Calculates the area below the extinction curve generated by second.extinct.

Usage

robustness(object)

Arguments

object

An object of type class bipartite, usually generated by second.extinct.

Value

Returns the robustness of the web to the removal of species.

Details

This function calculates the area below the extinction curve generated by second.extinct as a measure of the robustness of the system to the loss of species.

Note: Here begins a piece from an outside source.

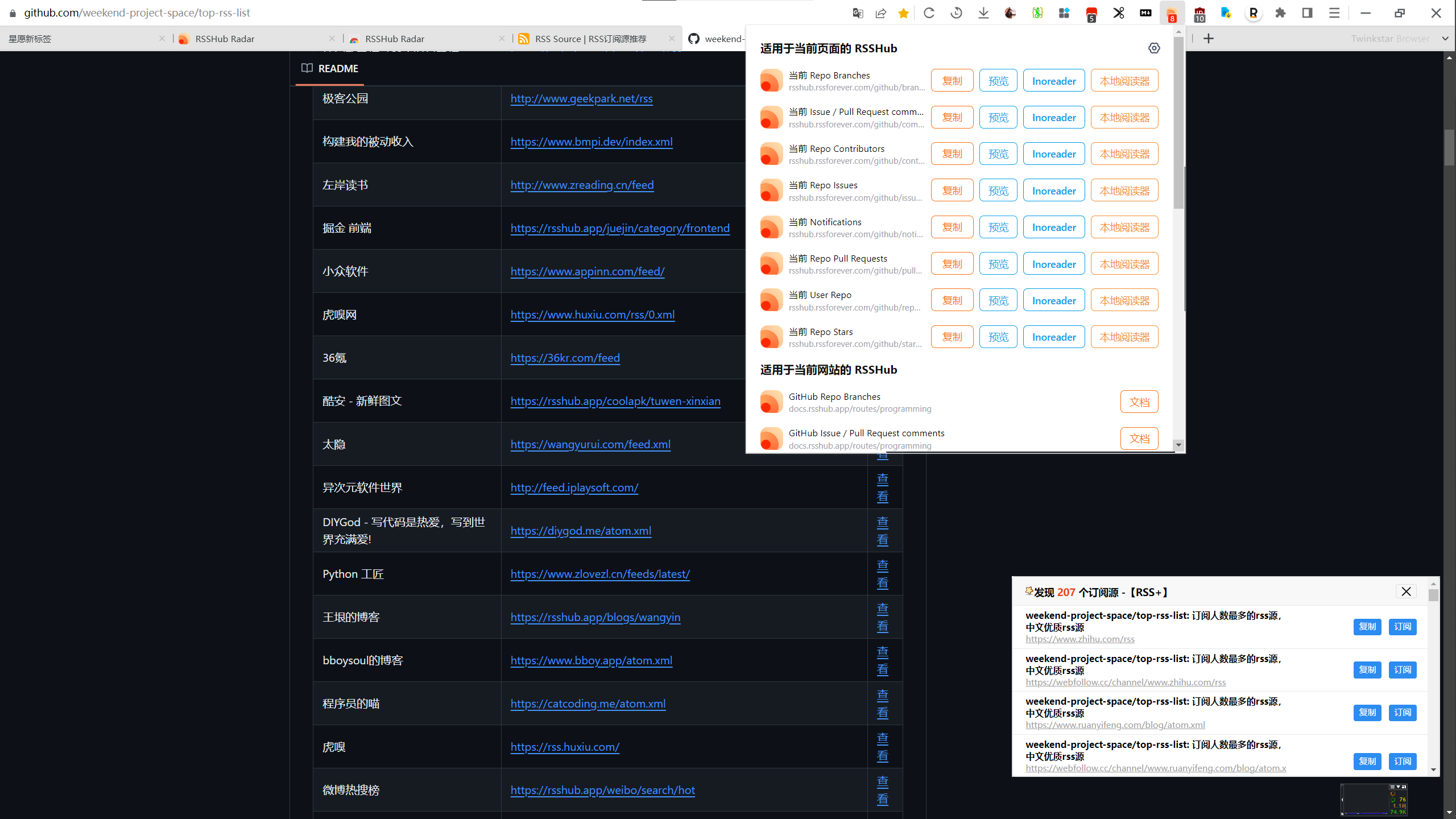Viewport: 1456px width, 819px height.
Task: Click Inoreader button for 当前 Repo Branches
Action: click(1054, 81)

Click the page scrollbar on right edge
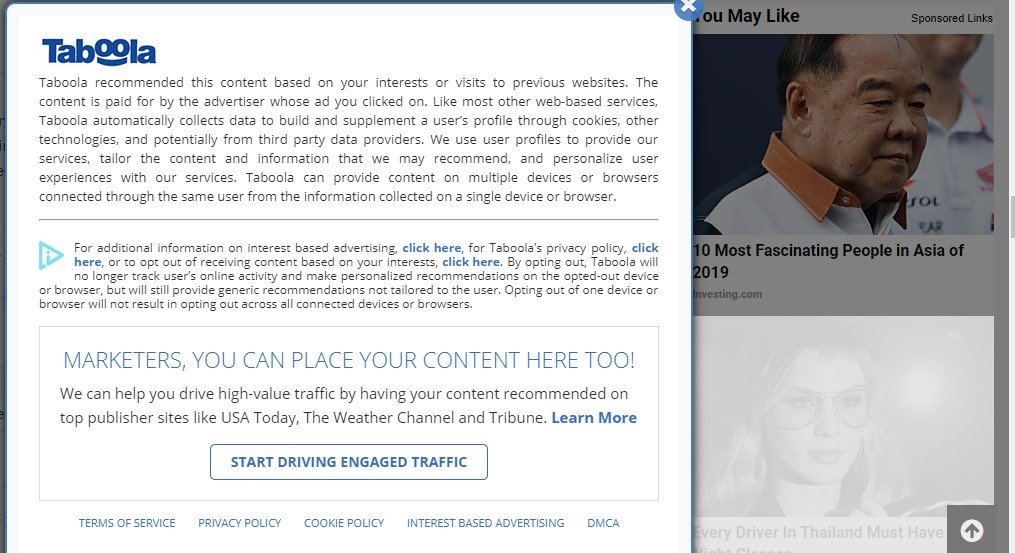(1010, 215)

The curve, first proposed by Memmott et al. (2004), is based on the fact that if a given fraction of species of one guild (for instance, the pollinators) are eliminated, a number of species of the other guild (e.g. plants) which depend on their interactions become extinct. The slope and general shape of the curve provided a straightforward graphic description of the tolerance of a system to the extinction of its component species.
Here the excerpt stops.